Re: [PATCH v4 6/6] x86/resctrl: Add support for L3 occupancy monitoring via RMID MMIO read

From: Chen, Yu C

Date: Wed Jun 24 2026 - 05:07:40 EST


Hi Reinette,

On 6/24/2026 12:48 AM, Reinette Chatre wrote:
Hi Chenyu,

On 6/22/26 10:00 PM, Chen, Yu C wrote:
Hi Reinette,

On 6/23/2026 5:30 AM, Reinette Chatre wrote:
Hi Chenyu,
diff --git a/arch/x86/include/asm/resctrl.h b/arch/x86/include/asm/resctrl.h
index 97c2f6bc7a5f..9b3b03279dd8 100644
--- a/arch/x86/include/asm/resctrl.h
+++ b/arch/x86/include/asm/resctrl.h
@@ -41,6 +41,8 @@ struct resctrl_pqr_state {
   };
     bool erdt_enabled(void);
+struct rdt_domain_hdr;
+int erdt_mon_read(struct rdt_domain_hdr *hdr, int ev_id, int rmid, u64 *val);
     DECLARE_PER_CPU(struct resctrl_pqr_state, pqr_state);
   diff --git a/arch/x86/kernel/cpu/resctrl/core.c b/arch/x86/kernel/cpu/resctrl/core.c
index 90730f0851fa..fe812f7190fc 100644
--- a/arch/x86/kernel/cpu/resctrl/core.c
+++ b/arch/x86/kernel/cpu/resctrl/core.c
@@ -965,7 +965,7 @@ static __init bool get_rdt_mon_resources(void)
       bool ret = false;
         if (rdt_cpu_has(X86_FEATURE_CQM_OCCUP_LLC)) {
-        resctrl_enable_mon_event(QOS_L3_OCCUP_EVENT_ID, false, 0, NULL);
+        resctrl_enable_mon_event(QOS_L3_OCCUP_EVENT_ID, erdt_enabled(), 0, NULL);
           ret = true;
       }
       if (rdt_cpu_has(X86_FEATURE_CQM_MBM_TOTAL)) {

As mentioned in patch #1, when erdt_enabled() is true the enumeration still proceeds to
enumerate the monitoring properties via CPUID to discover the number of RMIDs that the
*MSR* supports and use it as the maximum RMID (and thus the maximum number of registers)
that MMIO supports?


OK, will switch to the maximum RMID exposed by ACPI table, if erdt_enabled() is true.

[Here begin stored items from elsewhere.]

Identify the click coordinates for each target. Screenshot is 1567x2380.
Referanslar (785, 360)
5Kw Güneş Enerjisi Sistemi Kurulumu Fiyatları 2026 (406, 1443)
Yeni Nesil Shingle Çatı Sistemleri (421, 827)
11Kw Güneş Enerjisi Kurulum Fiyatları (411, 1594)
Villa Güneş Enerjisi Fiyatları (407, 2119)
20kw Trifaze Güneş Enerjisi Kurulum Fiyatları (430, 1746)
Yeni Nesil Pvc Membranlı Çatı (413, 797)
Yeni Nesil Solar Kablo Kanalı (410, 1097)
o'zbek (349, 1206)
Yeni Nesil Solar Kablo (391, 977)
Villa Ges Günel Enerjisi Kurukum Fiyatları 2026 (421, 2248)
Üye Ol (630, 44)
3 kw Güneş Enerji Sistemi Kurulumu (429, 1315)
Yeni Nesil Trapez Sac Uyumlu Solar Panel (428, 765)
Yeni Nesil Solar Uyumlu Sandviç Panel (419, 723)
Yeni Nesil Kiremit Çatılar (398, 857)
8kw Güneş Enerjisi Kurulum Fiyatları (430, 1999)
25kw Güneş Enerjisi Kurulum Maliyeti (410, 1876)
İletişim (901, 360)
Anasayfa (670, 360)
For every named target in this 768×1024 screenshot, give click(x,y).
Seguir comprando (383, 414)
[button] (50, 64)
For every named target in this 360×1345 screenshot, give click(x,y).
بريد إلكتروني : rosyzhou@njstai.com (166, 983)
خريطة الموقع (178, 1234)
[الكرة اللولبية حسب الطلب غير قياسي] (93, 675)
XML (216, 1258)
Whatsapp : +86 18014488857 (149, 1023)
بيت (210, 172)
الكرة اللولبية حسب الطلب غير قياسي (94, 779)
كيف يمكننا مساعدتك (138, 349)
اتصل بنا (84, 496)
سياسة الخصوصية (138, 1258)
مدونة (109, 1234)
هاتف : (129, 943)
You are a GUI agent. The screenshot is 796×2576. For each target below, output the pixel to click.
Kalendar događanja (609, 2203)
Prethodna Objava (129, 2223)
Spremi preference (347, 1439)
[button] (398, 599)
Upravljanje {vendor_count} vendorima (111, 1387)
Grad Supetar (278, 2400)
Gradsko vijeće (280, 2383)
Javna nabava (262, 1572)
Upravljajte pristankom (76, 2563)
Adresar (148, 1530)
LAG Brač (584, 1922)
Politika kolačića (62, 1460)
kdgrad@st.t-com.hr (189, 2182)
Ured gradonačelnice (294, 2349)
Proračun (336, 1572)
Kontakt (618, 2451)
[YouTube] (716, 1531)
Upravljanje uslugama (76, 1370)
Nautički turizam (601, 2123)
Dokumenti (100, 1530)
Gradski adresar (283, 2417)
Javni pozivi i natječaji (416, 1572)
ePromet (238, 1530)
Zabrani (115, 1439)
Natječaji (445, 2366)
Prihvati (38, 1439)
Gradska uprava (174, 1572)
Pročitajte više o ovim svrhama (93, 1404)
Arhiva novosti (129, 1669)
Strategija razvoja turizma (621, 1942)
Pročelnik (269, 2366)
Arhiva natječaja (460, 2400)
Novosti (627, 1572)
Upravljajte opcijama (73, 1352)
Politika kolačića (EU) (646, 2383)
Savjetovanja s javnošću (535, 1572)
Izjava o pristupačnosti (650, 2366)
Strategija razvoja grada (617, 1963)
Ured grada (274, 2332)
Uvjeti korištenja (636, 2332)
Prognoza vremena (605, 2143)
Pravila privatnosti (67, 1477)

I believe the issue is larger than just the RMID enumeration. The CPUID and ACPI enumeration
appears to be fully intertwined. Taking a closer look at what above code does:
it checks *CPUID* whether CMT is enabled and then enables the LLC occupancy event to blindly use
MMIO if ERDT is enabled, irrespective of whether the ERDT tables include a cache monitoring table
or not. How is it guaranteed that if ERDT is enabled that there is a cache monitoring table?
Should it not be the existence of the ACPI cache monitoring table and its properties that
determines whether the LLC occupancy counter using MMIO registers should be enabled?


I see. How about replacing erdt_enabled() with fine-grained helper functions such as
erdt_has_cmrc(), erdt_has_mmrc(), and erdt_has_marc()? The latter two will be added
later for region-aware MBM/MBA. CMRC, MMRC and MARC are not guaranteed to coexist,
so splitting them into separate helpers would offer finer control.
I am concerned where this is headed since it looks to me as though the plan is to
sprinkle these finer grained checks throughout resctrl.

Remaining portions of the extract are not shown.